Lab tests results were significant of low hemoglobin (8 g/dl), low WBC count (2.5x10³ / µL).
Serum ferritin, vitamin B12, and RBC folate were normal.

Blood smear examination showed reduced neutrophil count, with bilobed nuclei, and the presence of promyelocytes.
Some RBCs looked oval in shape, and the platelets were normal.

The bone marrow was hypercellular with features of erythroid hyperplasia and small megakaryocytes.
Ringed sideroblasts were demonstrated using Prussian blue stain.

What's the most likely diagnosis? And how should this patient be treated?
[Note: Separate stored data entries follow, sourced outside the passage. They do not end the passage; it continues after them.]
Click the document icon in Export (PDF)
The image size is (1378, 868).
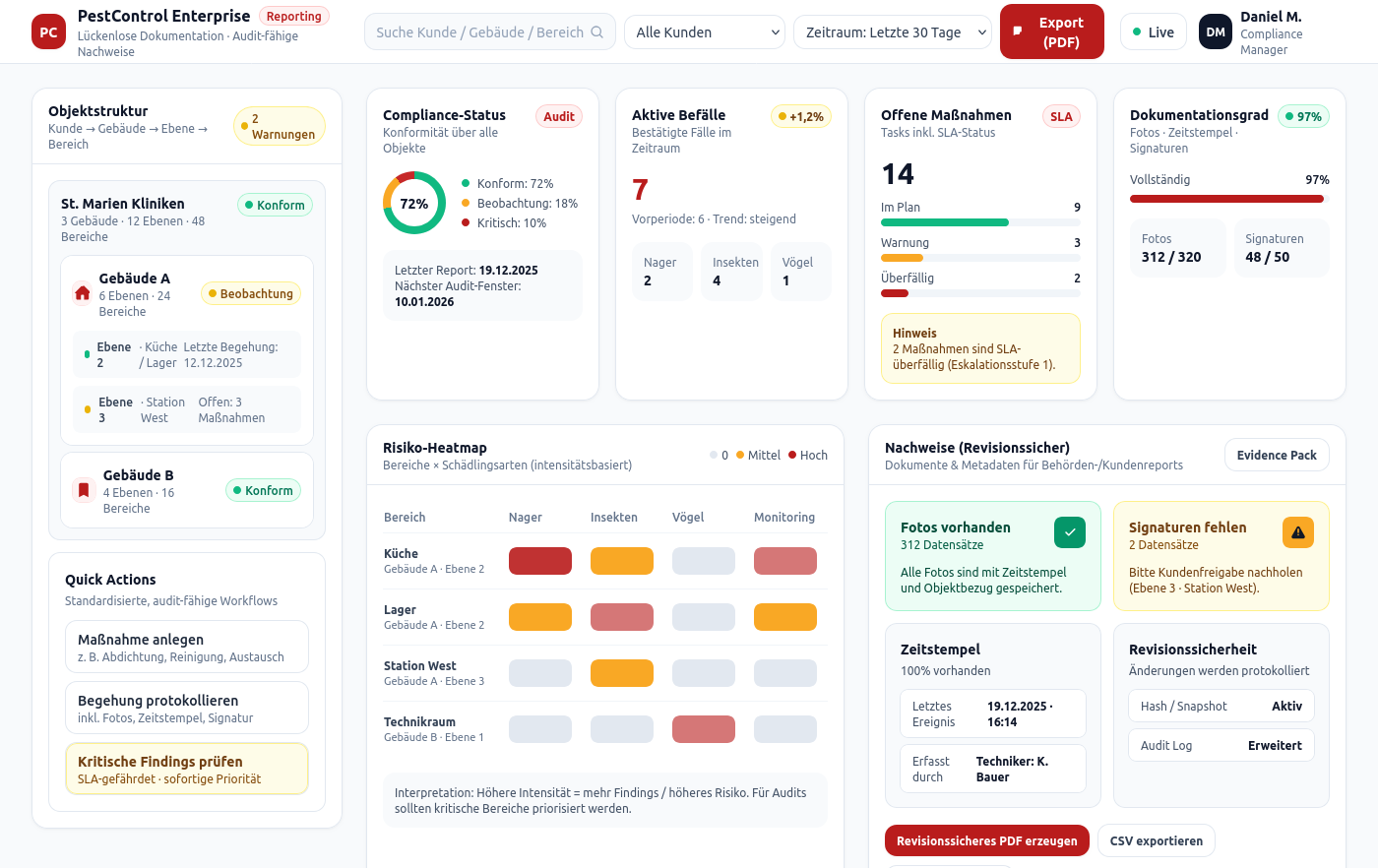coord(1020,31)
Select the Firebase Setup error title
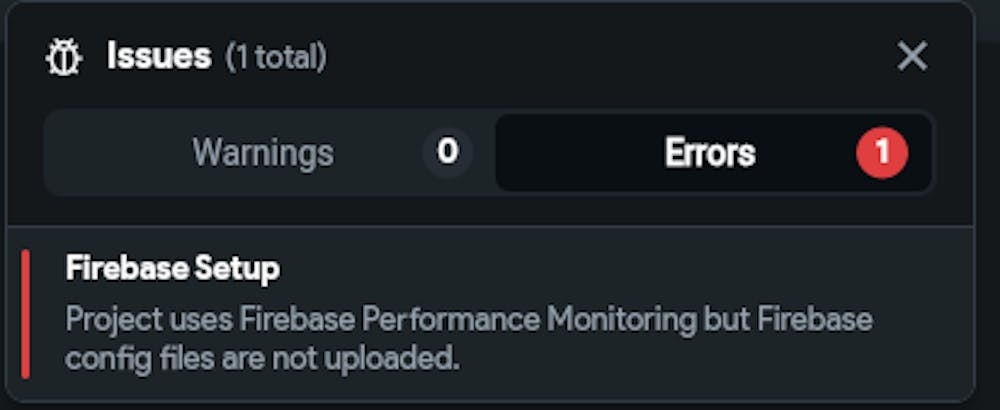Image resolution: width=1000 pixels, height=410 pixels. pos(173,268)
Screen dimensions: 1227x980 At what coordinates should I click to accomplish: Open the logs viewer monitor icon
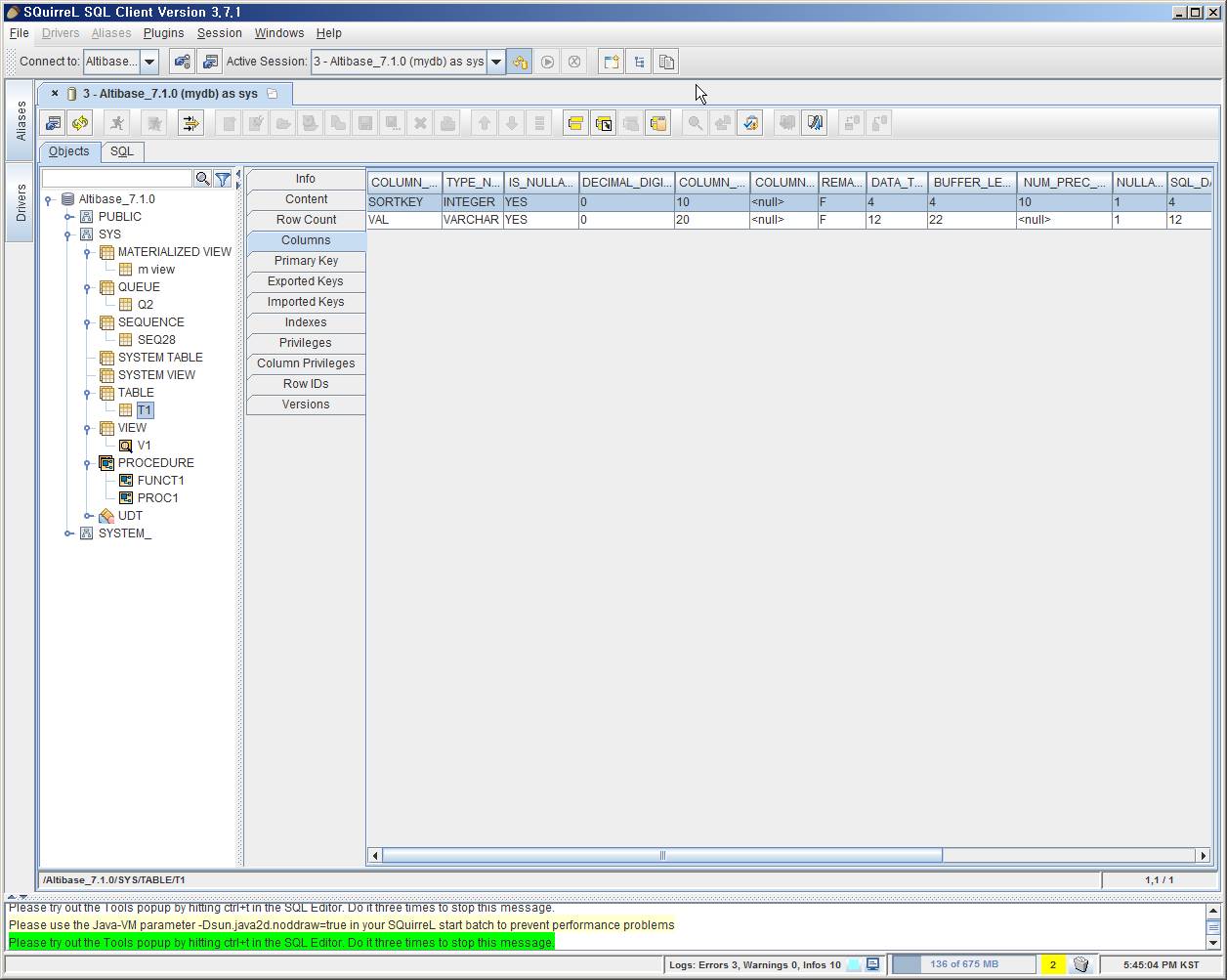coord(873,964)
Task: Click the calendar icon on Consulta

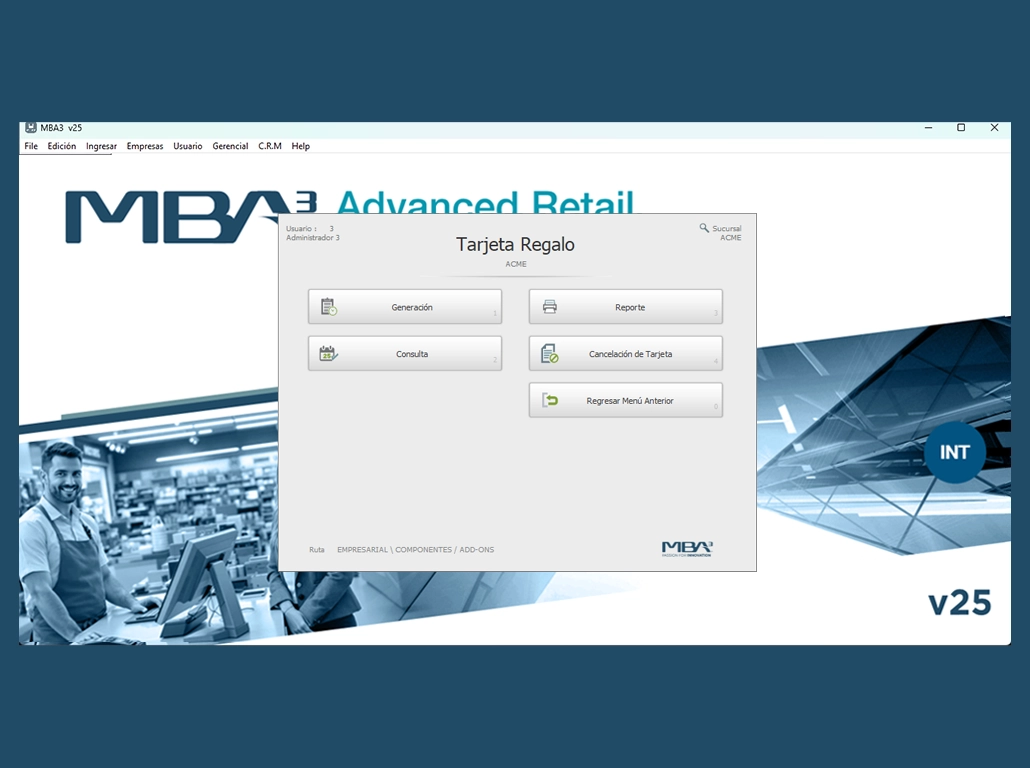Action: click(x=328, y=353)
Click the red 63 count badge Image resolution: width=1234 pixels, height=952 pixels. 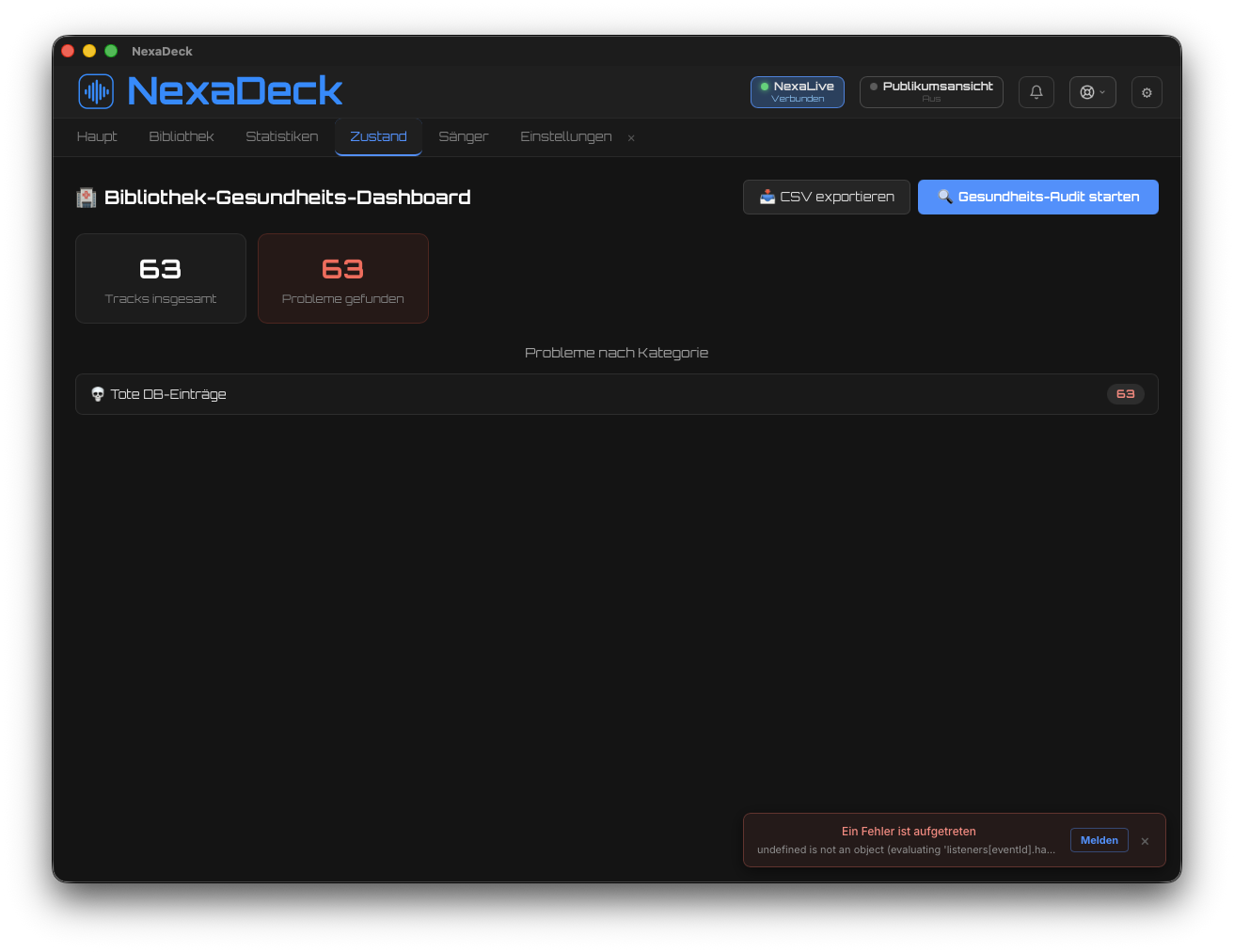[1125, 394]
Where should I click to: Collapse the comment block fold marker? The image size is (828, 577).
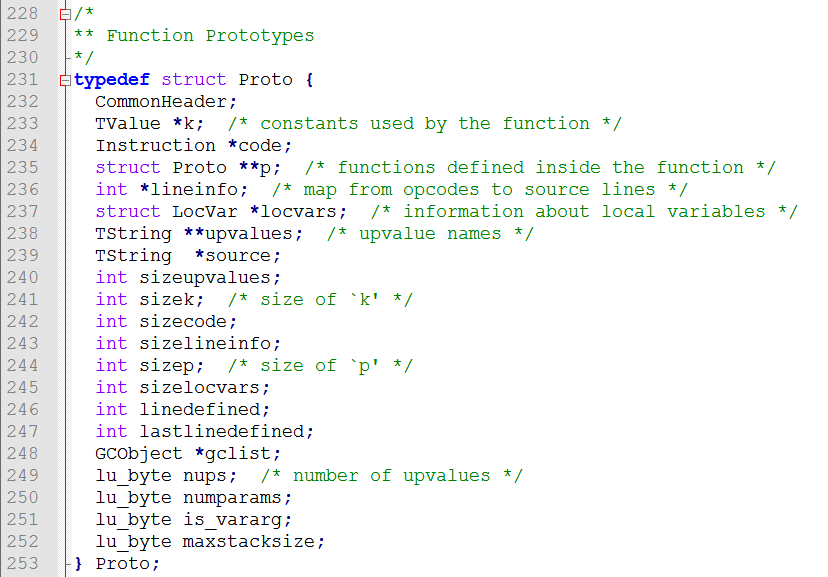click(x=65, y=15)
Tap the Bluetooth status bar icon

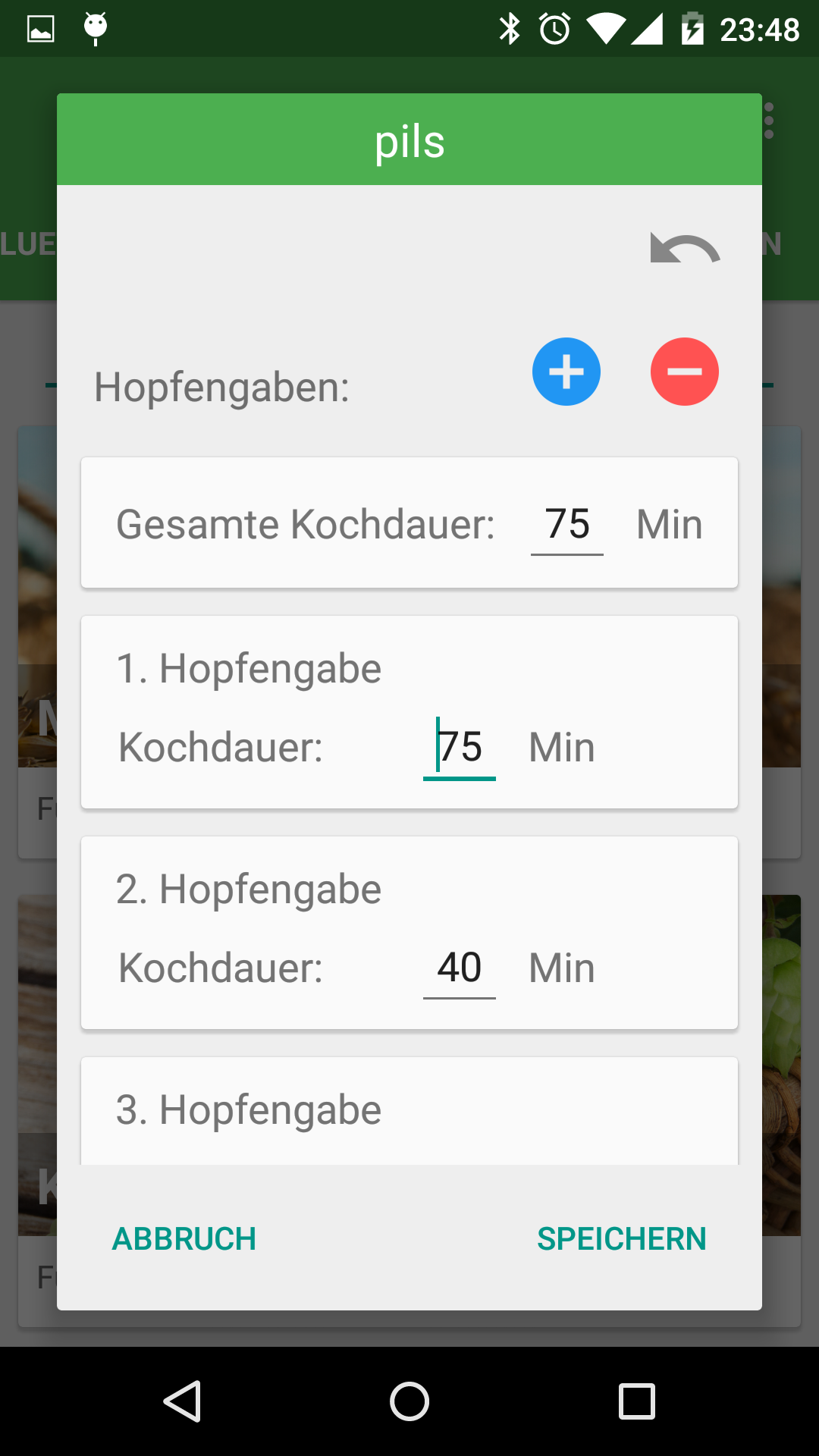point(510,30)
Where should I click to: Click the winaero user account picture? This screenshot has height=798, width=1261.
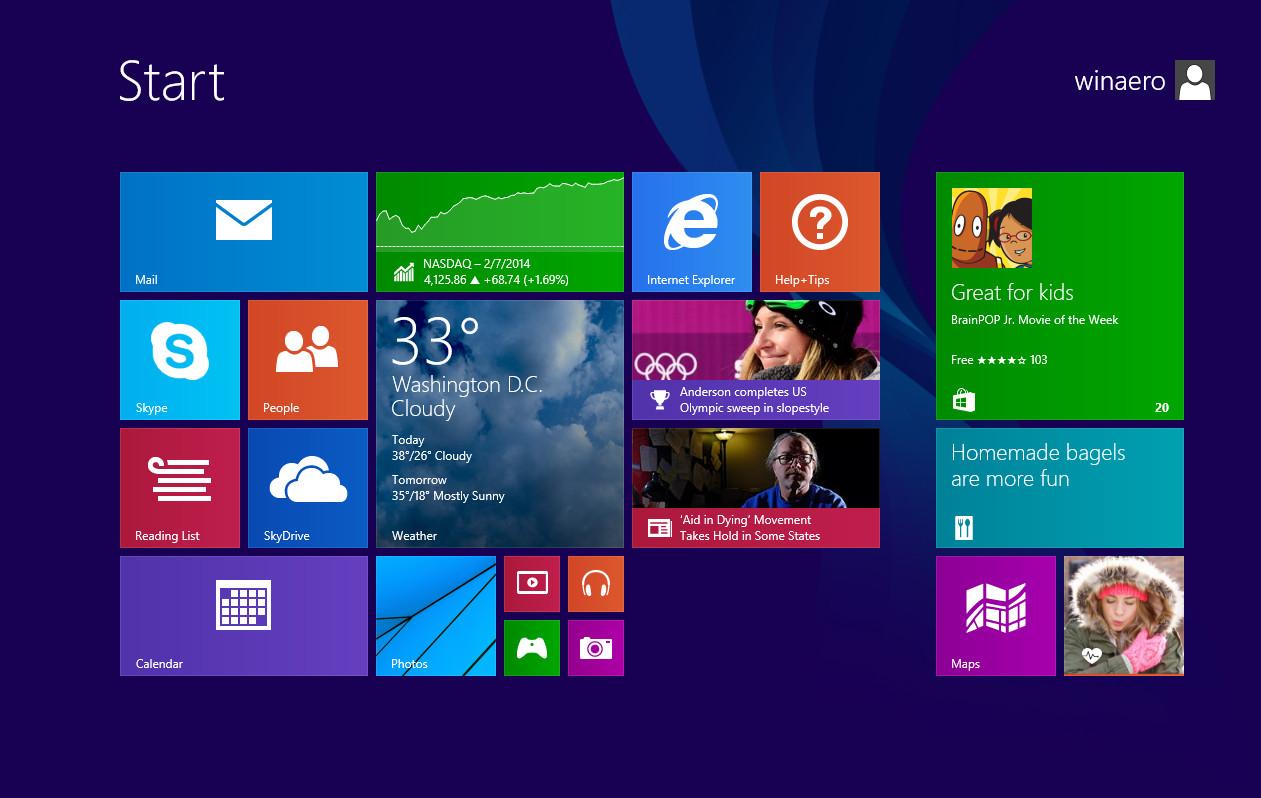(1195, 80)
The answer is shown below the next photo







































The most likely diagnosis is myelodysplastic syndrome based on the following findings:

-The age of onset is suggestive
-The absence of iron or vitamin deficiency
-The presence of neutrophils with bilobed nuclei (Pelger-Huet abnormality, shown in the above photo)
-Hypercellular bone marrow with the presence of ringed sideroblasts, and small (dwarf) megakaryocytes



The above mentioned features clearly distinguish myelodysplastic syndrome from:

-Aplastic anemia : hypocellular bone marrow.
-Megaloblastic anemia : folate or vitamin B12 deficiency.
-Myelofibrosis : Massive splenomegaly, leukoerythroblastic blood film with megakaryocytosis, and bone marrow fibrosis.
-Drug induced cytopenias, infection.

Treatment plan:
-Since the patient is hemodynamically stable, blood transfusion is not required at this time.
-Epoetin and G-CSF to stimulate erythropoiesis.
-Filgratism (myeloid growth factor)
-Oral thrombopoietin analogues may not be needed because of her normal platelet count.


NB: For patients with loss of part of the long arm of chromosome 5 (5q- syndrome), treatment with lenalidomide can result in long-lasting cytogenetic remission, and more favorable prognosis.